───── RECORDS FOR THIS TASK

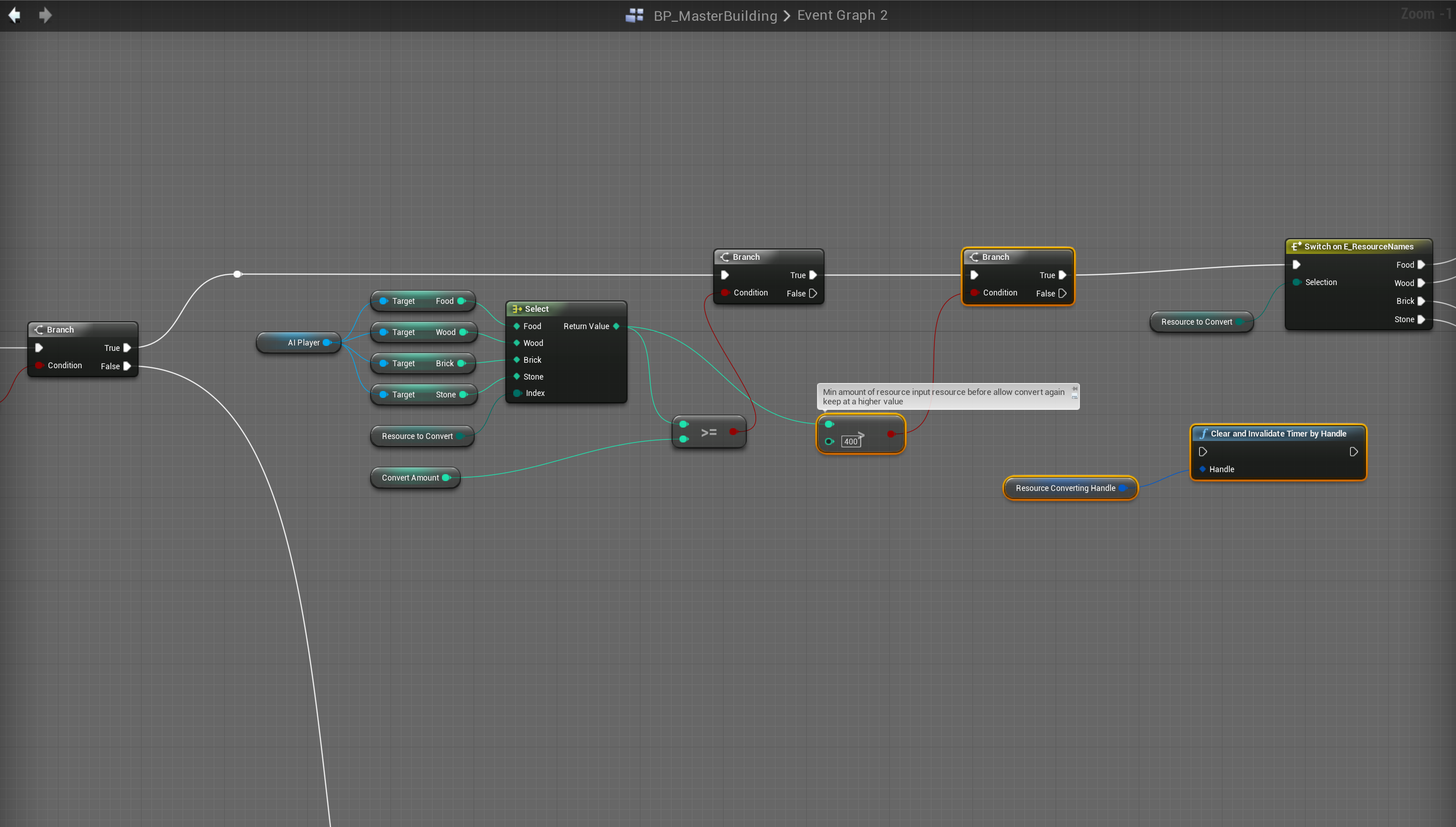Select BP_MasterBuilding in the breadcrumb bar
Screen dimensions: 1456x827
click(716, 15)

──────────
───── RECORDS FOR THIS TASK

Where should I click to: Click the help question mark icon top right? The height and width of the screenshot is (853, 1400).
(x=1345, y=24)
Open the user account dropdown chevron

──────────
───── RECORDS FOR THIS TASK

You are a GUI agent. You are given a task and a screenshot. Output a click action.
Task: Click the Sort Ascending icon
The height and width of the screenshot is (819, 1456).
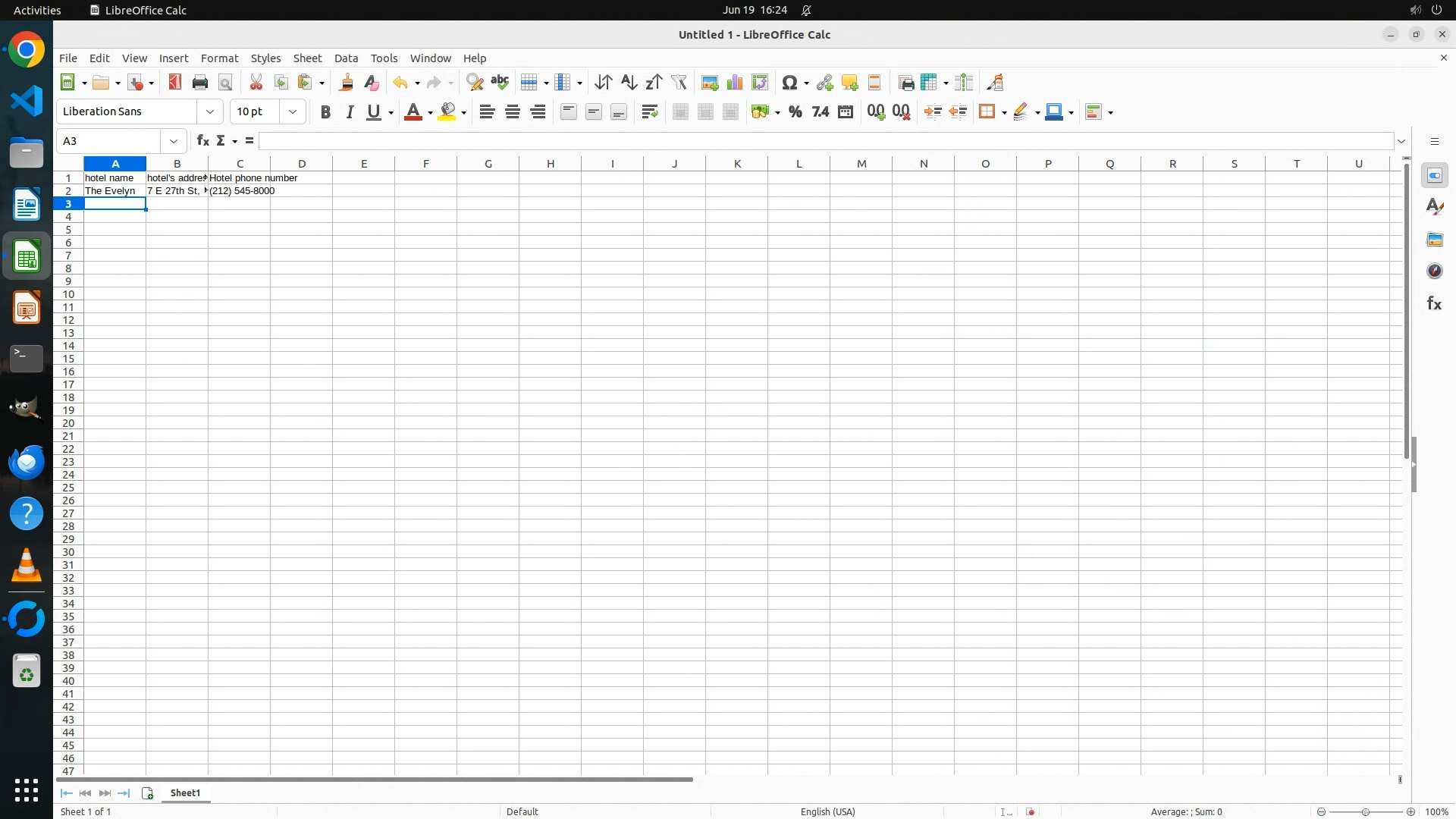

──────────

▸ **BRIEF**: All that is wanted is the stretch of lines above from the one containing "Task: Click the Sort Ascending icon" through the one containing "The height and width of the screenshot is (819, 1456).", duplicated exactly.

▸ **TASK ANSWER**:
Task: Click the Sort Ascending icon
The height and width of the screenshot is (819, 1456).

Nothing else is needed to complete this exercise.